Effects in RGCs with hyperglycemia with or without (w/o) recombinant TGF-β1 protein (5 ng/mL). (A) Left: Cell proliferation rates under different glucose concentrations were examined from Day 1 to Day 4 using the cell viability assay. The data from Day 2, Day 3, and Day 4 were normalized to Day 1. RGC-5 cells were incubated in 5.5 mM, 25 mM, 50 mM, and 100 mM glucose for long-term exposure and plated into 96-well plates to observe the proliferation rate with or w/o recombinant TGF-β1 protein (5 ng/mL) in different glucose concentrations. Right: Isolated Day 4 data show the differential proliferation rate in RGC-5 cells with recombinant TGF-β1 protein in four glucose concentrations. Data are represented as mean ± SEM. *, p < 0.05; and ***, p < 0.001 when compared to Ctrl. (B) Upper: iROS accumulation effects in RGCs with hyperglycemia with or w/o recombinant TGF-β1 protein (5 ng/mL).
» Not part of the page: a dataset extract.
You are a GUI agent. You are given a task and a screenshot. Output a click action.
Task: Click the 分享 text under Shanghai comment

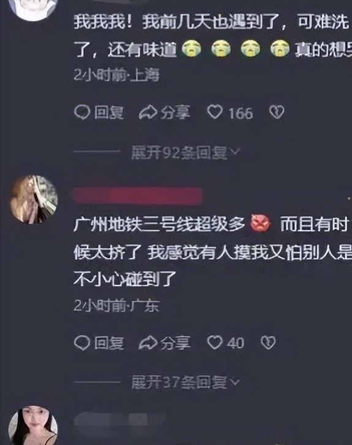(175, 112)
Intracellular ROS content were evaluated by the APF staining method on RGC-5 cell cultures following 3 weeks at different glucose concentrations (5.5 mM, 25 mM, 50 mM, and 100 mM glucose) with or w/o recombinant TGF-β1 protein (5 ng/mL). After exposure, 106 cells were incubated with APF at a specific concentration (5 μM) in PBS. Intracellular ROS generation was quantified by flow cytometry. (n = 3) Lower: Relative fluorescence shift percentage was quantified and normalized with respect to the Ctrl (5.5 mM). Data derived from three independent experiments are presented as mean ± SEM. **, p < 0.01 when compared to Ctrl. (C) GSH content in RGCs with hyperglycemia with or w/o recombinant TGF-β1 protein (5 ng/mL). Dose responses involving total GSH contents in RGC-5 cells treated with 5.5 mM, 25 mM, 50 mM and 100 mM glucose concentration medium with or w/o recombinant TGF-β1 protein were assayed. Data are represented as means ± SEM. *, p < 0.05 when compared to the Ctrl.